■ Recorded data:
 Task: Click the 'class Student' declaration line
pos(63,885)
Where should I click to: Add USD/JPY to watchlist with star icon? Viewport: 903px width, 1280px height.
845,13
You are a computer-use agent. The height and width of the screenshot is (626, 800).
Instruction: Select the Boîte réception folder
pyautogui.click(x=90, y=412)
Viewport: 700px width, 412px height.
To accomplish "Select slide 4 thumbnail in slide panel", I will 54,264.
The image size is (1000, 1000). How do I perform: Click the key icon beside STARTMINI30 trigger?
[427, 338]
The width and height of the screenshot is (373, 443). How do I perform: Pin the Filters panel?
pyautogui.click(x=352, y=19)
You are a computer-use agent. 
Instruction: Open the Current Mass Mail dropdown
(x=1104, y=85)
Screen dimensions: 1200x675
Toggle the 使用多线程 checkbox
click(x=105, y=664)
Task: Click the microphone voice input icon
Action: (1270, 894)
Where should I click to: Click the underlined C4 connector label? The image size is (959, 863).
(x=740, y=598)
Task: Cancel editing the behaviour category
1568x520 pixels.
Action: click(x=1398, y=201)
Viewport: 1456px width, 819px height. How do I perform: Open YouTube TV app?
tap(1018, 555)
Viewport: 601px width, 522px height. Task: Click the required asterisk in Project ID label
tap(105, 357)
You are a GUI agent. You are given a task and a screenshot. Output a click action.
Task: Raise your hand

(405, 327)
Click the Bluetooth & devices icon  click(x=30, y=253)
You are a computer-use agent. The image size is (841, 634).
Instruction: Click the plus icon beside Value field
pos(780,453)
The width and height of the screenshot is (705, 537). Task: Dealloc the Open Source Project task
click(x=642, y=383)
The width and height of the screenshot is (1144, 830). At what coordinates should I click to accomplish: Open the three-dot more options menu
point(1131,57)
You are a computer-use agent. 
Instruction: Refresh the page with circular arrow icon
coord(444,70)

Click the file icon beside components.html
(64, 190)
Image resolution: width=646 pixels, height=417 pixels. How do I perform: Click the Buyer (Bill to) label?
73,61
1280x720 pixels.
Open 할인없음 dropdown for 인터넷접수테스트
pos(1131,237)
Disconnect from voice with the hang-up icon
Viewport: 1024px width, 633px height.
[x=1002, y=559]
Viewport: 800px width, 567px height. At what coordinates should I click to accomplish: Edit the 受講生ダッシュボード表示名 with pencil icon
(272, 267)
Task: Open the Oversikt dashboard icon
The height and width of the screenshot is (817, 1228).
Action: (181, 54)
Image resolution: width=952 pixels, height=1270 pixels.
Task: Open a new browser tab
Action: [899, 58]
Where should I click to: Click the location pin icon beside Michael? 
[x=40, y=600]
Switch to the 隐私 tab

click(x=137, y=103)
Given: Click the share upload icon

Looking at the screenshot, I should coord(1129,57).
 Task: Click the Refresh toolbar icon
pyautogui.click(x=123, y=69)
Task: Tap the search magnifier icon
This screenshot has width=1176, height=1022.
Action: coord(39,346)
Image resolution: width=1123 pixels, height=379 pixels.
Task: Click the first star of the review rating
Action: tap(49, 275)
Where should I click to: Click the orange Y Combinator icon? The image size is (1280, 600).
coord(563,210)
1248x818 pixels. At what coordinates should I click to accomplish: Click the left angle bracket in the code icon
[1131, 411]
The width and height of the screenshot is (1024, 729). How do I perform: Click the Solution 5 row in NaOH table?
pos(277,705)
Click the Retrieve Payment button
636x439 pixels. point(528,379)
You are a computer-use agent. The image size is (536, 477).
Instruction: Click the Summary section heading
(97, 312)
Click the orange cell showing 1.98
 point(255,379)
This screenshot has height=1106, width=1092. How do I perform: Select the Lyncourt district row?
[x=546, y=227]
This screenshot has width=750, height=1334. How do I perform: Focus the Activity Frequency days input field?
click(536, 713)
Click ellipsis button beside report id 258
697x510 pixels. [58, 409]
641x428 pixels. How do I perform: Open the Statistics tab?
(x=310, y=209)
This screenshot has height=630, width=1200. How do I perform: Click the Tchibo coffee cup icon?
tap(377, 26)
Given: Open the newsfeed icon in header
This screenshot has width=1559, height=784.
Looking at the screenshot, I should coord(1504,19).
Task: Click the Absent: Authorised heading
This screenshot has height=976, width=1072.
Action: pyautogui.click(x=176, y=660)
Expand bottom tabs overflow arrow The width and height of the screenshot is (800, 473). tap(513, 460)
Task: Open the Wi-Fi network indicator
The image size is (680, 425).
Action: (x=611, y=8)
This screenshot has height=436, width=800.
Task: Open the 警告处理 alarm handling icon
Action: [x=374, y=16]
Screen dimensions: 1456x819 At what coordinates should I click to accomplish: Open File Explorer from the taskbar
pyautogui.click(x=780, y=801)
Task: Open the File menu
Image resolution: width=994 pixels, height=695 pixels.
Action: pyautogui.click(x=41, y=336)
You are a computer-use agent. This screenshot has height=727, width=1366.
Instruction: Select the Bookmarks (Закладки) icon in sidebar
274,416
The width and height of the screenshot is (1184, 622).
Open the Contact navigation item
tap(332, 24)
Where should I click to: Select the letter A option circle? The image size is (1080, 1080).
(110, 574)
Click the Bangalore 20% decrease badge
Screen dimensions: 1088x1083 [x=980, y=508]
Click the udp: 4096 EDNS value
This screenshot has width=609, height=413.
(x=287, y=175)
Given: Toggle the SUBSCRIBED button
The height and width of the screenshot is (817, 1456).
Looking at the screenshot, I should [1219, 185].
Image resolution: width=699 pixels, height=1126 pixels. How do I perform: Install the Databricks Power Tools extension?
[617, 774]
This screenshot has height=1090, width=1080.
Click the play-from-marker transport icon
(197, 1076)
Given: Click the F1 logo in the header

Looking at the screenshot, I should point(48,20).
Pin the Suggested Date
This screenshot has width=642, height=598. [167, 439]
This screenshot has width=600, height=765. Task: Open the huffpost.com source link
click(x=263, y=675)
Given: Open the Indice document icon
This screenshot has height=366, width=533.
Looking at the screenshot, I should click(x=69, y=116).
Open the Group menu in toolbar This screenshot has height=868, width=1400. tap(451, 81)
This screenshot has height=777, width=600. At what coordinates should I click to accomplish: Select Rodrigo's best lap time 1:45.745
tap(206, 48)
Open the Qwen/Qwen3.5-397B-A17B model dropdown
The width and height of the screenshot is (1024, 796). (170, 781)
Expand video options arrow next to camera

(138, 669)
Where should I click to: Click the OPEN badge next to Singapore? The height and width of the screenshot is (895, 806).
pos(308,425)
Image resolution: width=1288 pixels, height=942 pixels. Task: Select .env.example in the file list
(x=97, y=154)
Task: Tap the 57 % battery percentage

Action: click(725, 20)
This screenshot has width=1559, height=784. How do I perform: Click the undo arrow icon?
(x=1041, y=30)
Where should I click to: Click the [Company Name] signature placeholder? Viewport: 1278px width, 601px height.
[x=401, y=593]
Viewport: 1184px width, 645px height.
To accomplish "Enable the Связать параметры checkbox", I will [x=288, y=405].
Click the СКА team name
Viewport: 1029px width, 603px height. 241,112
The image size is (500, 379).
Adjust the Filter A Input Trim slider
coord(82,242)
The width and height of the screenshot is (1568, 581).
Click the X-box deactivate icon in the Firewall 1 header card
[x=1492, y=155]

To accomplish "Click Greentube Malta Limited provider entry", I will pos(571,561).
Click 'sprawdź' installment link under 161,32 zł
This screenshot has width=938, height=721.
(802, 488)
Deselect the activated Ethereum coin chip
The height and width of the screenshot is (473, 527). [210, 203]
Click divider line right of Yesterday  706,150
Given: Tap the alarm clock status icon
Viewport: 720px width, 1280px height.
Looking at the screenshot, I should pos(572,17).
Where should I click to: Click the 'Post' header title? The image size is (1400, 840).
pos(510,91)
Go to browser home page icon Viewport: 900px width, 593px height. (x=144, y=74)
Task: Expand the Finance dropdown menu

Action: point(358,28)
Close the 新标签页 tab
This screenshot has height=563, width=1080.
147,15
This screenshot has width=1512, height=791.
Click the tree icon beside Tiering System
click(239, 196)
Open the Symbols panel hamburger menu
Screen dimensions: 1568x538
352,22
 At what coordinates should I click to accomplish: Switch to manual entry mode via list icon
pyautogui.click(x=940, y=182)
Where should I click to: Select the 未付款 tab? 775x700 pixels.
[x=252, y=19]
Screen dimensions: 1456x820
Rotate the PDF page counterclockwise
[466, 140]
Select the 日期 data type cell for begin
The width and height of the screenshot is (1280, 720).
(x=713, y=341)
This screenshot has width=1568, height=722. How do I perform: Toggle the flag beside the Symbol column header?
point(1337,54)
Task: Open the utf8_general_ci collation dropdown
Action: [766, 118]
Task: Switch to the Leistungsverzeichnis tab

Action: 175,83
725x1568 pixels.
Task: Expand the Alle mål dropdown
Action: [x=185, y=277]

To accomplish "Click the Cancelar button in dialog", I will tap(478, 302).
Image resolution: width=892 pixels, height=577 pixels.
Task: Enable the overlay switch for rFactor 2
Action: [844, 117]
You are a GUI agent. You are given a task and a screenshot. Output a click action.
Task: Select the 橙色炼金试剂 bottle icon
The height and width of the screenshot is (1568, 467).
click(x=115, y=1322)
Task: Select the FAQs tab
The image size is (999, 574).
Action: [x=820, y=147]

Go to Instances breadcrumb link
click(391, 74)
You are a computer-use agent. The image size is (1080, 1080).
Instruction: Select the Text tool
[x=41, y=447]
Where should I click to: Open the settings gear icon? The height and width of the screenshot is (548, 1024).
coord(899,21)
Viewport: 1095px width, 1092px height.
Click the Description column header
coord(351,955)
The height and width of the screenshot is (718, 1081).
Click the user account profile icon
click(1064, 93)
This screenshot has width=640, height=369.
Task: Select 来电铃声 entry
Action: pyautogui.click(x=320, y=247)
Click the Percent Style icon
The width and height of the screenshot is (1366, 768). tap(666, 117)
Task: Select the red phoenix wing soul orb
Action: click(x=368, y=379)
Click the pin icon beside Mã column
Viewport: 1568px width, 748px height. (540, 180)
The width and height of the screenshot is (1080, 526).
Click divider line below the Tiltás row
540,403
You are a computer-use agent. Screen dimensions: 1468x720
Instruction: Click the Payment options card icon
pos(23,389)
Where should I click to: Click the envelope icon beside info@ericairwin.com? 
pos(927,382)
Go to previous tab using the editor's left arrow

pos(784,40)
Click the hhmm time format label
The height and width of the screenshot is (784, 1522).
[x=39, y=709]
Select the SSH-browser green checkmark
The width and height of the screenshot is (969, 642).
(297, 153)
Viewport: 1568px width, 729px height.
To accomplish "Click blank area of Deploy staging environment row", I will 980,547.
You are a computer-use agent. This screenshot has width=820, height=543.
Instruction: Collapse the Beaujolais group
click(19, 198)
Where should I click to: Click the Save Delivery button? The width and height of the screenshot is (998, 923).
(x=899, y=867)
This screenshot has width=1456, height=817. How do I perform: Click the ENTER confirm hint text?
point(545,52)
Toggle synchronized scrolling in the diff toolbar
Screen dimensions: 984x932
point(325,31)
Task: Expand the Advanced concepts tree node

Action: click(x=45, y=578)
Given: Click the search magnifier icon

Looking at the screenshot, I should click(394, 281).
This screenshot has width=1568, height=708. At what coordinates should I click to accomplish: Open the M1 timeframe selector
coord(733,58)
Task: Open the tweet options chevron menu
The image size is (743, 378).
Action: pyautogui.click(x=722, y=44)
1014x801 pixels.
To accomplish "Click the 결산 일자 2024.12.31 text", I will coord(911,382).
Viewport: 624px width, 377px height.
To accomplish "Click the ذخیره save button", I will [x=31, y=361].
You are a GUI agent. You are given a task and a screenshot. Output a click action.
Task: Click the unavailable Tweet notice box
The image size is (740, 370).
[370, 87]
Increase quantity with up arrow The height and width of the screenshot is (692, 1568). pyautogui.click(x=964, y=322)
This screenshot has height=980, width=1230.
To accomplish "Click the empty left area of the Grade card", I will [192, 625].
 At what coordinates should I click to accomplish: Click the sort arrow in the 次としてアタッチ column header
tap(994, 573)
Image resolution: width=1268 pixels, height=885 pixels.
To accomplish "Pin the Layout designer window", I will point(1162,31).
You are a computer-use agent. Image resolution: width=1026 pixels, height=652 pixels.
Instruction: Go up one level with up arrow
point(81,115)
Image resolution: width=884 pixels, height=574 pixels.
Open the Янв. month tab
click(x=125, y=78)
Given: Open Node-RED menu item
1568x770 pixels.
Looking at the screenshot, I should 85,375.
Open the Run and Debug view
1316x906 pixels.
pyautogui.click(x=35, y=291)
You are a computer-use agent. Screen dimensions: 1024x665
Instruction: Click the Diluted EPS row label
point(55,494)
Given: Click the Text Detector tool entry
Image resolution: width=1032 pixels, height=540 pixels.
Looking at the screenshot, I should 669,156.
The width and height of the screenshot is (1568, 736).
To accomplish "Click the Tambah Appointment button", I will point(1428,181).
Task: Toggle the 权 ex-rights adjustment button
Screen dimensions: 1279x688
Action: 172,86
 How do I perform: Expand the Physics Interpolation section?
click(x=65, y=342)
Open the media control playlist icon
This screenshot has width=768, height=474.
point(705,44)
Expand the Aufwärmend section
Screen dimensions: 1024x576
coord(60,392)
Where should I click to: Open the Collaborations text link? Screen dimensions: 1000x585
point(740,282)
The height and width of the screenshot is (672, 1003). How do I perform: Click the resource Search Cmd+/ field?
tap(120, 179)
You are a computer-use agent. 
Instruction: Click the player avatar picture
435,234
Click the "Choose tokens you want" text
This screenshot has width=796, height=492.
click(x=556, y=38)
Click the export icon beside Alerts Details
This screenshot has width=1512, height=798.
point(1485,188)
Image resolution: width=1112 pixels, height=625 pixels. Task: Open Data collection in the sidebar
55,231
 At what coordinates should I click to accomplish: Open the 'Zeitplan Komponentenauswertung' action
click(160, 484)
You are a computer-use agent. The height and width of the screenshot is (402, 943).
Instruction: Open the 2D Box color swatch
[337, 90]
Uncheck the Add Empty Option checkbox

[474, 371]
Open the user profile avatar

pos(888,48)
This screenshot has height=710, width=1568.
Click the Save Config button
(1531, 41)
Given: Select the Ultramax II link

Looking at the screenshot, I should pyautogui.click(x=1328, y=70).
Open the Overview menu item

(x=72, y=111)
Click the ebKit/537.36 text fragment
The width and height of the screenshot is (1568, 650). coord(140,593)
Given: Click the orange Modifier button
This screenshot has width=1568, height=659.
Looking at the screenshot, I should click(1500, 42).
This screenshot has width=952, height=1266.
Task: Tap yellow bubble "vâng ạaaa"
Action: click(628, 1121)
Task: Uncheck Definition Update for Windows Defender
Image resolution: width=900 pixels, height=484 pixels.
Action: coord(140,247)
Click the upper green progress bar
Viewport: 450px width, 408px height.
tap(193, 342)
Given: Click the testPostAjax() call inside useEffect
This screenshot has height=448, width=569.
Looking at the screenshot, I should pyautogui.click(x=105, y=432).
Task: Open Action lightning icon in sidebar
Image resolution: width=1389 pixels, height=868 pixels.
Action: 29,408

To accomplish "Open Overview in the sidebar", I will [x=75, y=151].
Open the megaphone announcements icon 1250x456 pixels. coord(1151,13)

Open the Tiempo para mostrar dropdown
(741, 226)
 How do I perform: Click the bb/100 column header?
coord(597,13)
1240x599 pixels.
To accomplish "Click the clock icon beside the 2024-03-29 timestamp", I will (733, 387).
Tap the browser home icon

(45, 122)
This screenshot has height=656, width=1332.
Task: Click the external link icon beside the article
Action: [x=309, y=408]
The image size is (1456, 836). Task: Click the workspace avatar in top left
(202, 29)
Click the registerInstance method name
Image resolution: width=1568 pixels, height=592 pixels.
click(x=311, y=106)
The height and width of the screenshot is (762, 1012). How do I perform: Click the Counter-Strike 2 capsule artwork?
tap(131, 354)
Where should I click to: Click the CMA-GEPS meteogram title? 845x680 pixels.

■ Aim of the exercise: Starting at the line with "How do I perform: Click the bb/100", restate each line through the end of the records, both ends included, and stop there.

■ Solution to this exercise:
 How do I perform: Click the bb/100 column header?
coord(597,13)
1240x599 pixels.
To accomplish "Click the clock icon beside the 2024-03-29 timestamp", I will (733, 387).
Tap the browser home icon

(45, 122)
This screenshot has height=656, width=1332.
Task: Click the external link icon beside the article
Action: [x=309, y=408]
The image size is (1456, 836). Task: Click the workspace avatar in top left
(202, 29)
Click the registerInstance method name
Image resolution: width=1568 pixels, height=592 pixels.
click(x=311, y=106)
The height and width of the screenshot is (762, 1012). How do I perform: Click the Counter-Strike 2 capsule artwork?
tap(131, 354)
Where should I click to: Click the CMA-GEPS meteogram title? 845x680 pixels.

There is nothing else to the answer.